Kirsten asked about the woman Clara Johns said had been looking for Stieboldt, and Arnett thought it unlikely she was from the company that handled insurance claims for the archdiocese. “I've already got a call in to them,” he said, “but I can almost guarantee the answer.”

“You'll call me when you hear, though, right?” Kirsten asked. “And leave a message one way or the other?”

“Absolutely.” He stared down at his desk, and at the business card she'd given him, as though trying to make up his mind, then looked up and said, “I know who Father Stieboldt is. That is, I've seen the news reports and I know—or I
think
I know—what the concern is here.”

“Oh?”

“He's one of the priests on the list of sex offenders. And two of them have been murdered.” It was actually
three
now, but she let that go. “The hospital notified the police once about him being missing, and I don't intend to call them again or to tell them their business. But I want you to know that we'll cooperate with them, and with
you,
to the extent that we—”

“Right,” Kirsten said. “In the meantime, if I were you I'd have the hospital searched.”

Arnett smiled. “Security is conducting a search as we speak. I'll call you on that, too.”

“One way or the other.”

“Of course.” Arnett stood up. “I believe that's all.”

“Not quite. I need to talk to the nurse, the one who saw the visitor.”

“She's nurse manager of a double unit, and she's very busy. She doesn't know his name.”

“It'll just take a minute. You can come along if you like. I want her to look at something.” Kirsten pulled the folded newspaper clipping from her purse. “It may be a picture of Carl Stieboldt's visitor.”

*   *   *

The nurse manager's name was Irene Delgado, and from the newspaper photo she recognized Emmett Regan. “It was, oh, about four in the afternoon,” she said. “I'm supposed to be off at three, you know?
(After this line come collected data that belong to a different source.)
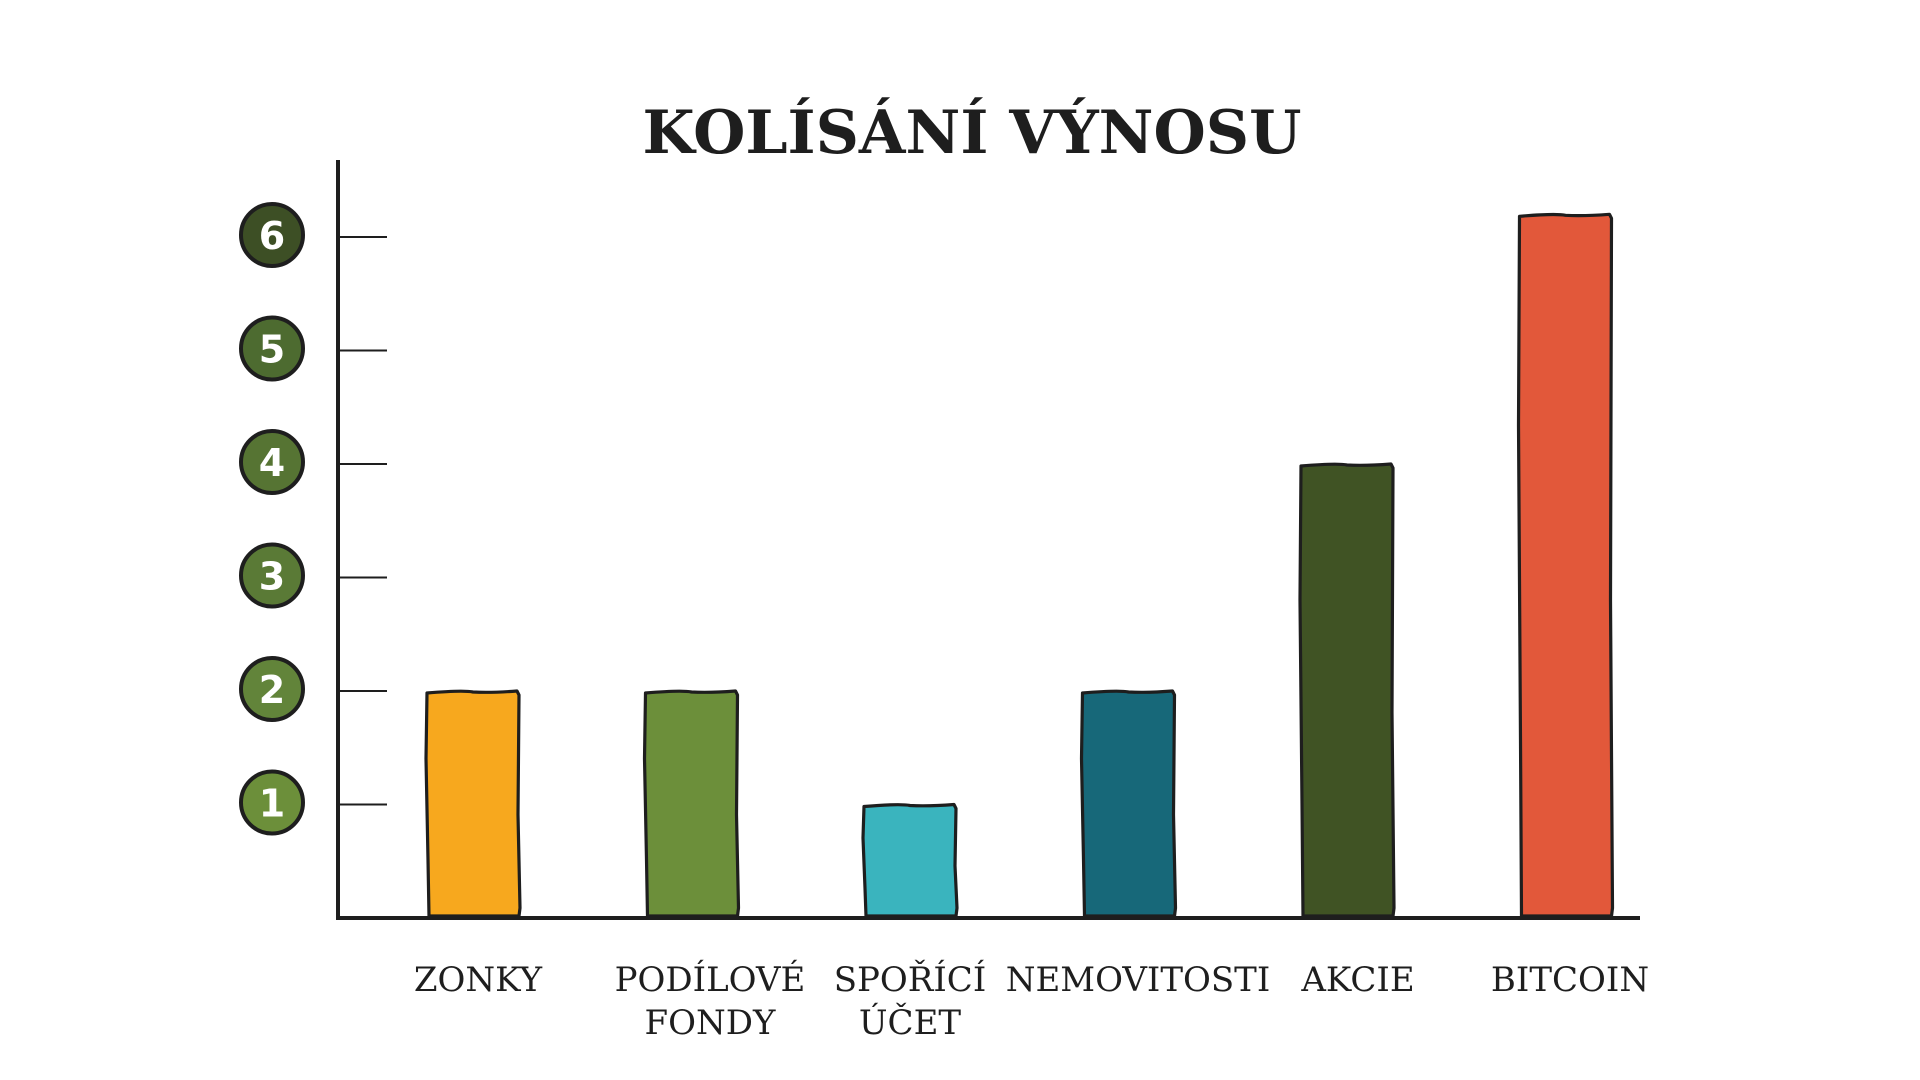 The width and height of the screenshot is (1920, 1080). I want to click on category-label-line: AKCIE, so click(1357, 980).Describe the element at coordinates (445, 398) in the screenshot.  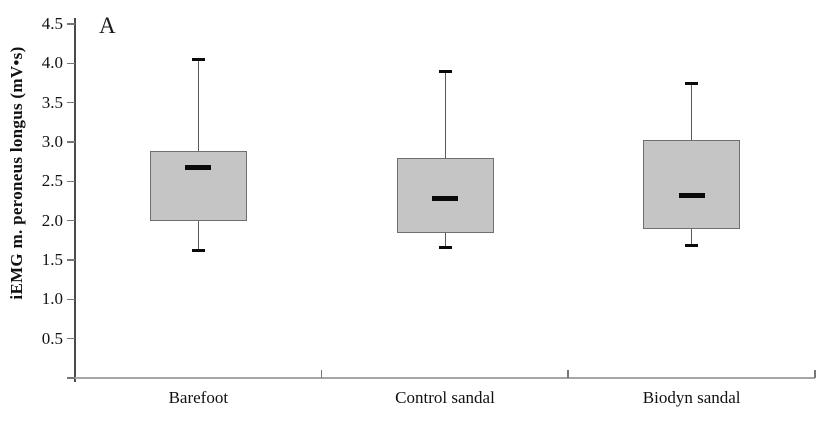
I see `category-label: Control sandal` at that location.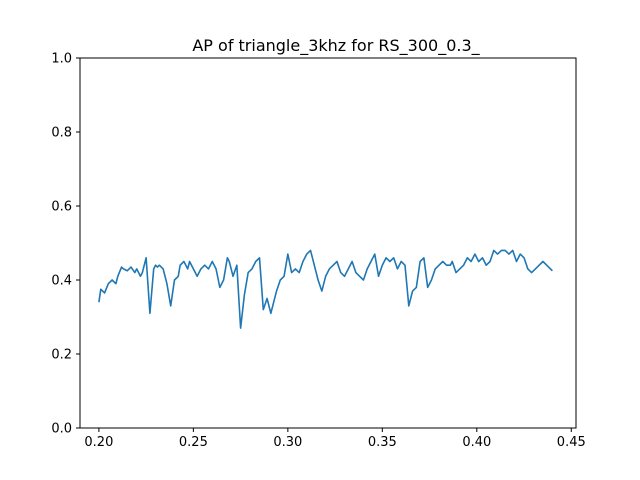 This screenshot has width=640, height=480. I want to click on y-axis: 0.0 0.2 0.4 0.6 0.8 1.0, so click(66, 244).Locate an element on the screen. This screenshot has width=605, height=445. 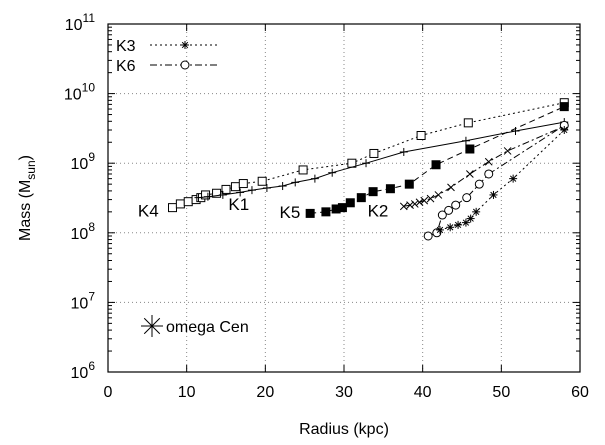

But on Monday I stayed late because … well … that's a long story. Anyway, that's how I remember it was Monday. He came up looking for Father Stieboldt's room and I showed him. I don't know what time he left.”

“Was there anyone with him?” Kirsten asked.

“Not that I noticed,” she said. “But there were lots of people coming and going, you know. Staff and visitors alike.” She stared at Kirsten. “Why? Is there something wrong?”

“Just routine,” Kirsten said, as if she were a cop, and as if the answer made sense.

23.

Kirsten left the hospital and drove back to Chicago. She left the punctured tire, along with the postcard and the mail that came with it, at Renfroe Laboratories, and then went to her office. She was two steps into the little waiting room when she stopped, dead still. She looked around but didn't touch anything. She moved to the inner office door, opened it and again looked around without touching anything. Back out in the hall she called Dugan on her cell phone.